Revenues over the next two years are expected to grow at an average of 24% coming off the previous five-year average of 38%. While margins are likely to gain from the removal of excise duty of 3.6% on branded garments, which the company has not passed on to its consumers, Page is likely to re-invest the gains in the business through branding initiatives, leaving operating margins stable at around 19-20%. “Branding initiatives are important to us because we realise this is not a 100 metre sprint but a marathon. So any excess money we make, we invest in branding,” says Genomal. Earnings growth is likely to move up by about 25% during the same period.
While there have been concerns on slowdown in consumer spending and the possibility of consumers switching to economy brands, The Equity Desk’s Maheshwari feels that at best there could postponement of purchases. “Brand stickiness is very high in this business. So there will be no serious threat to Jockey unless they slip on product quality,” he says. The company, too, isn’t too perturbed by the current slowdown in consumer spending. “Our core products [innerwear and basic leisurewear] are relatively non-discretionary, need based and affordable in terms of ticket price. So we see no reason why we should not be able to continue on our growth path, especially as the macro economic situation gets better,” says Genomal.

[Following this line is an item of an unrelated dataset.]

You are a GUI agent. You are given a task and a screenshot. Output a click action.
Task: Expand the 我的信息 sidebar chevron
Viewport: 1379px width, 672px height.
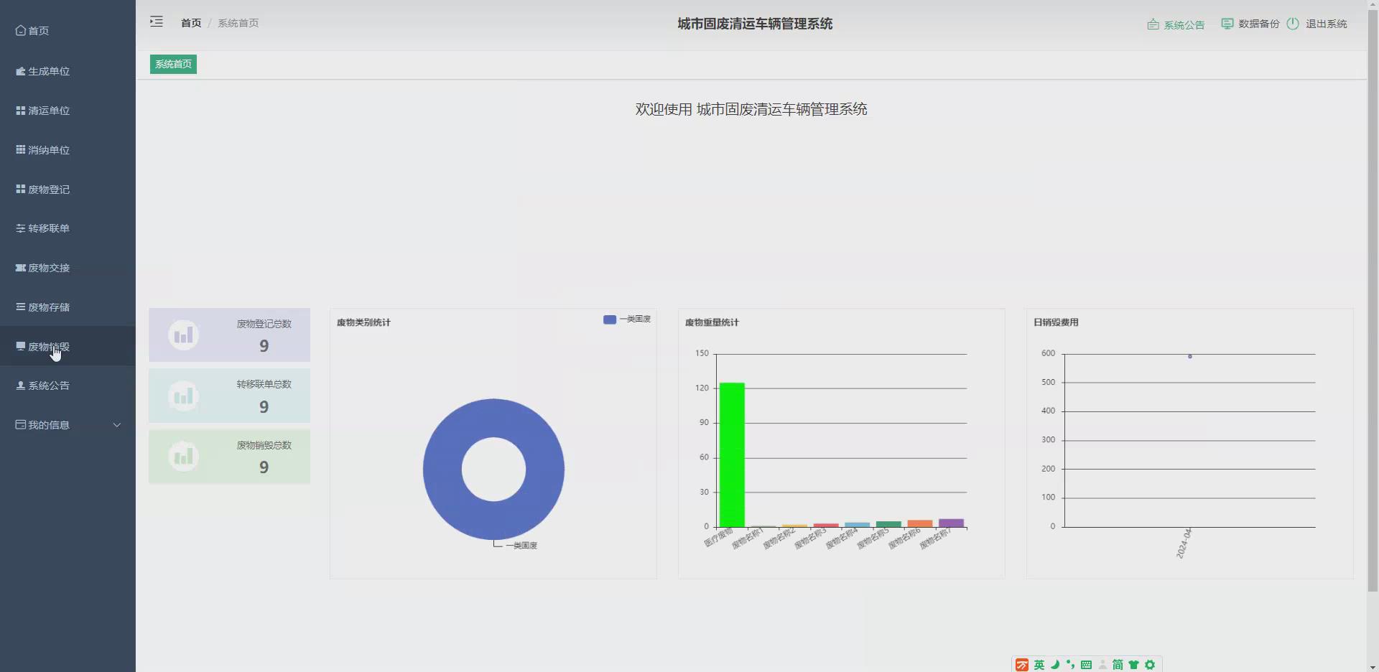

While the structural story remains intact, it is to be seen whether Page will be able to sustain its dividend payout by generating consistent cash flows without raising additional debt. Revenues and earnings continue to grow at a healthy rate, but the stock could see some de-rating if it doesn’t sustain its payout levels. At 35 times estimated FY14 earnings, the valuation looks steep with PEG of more than one. In other words, investors can take the cue from Jain and book profits at current levels.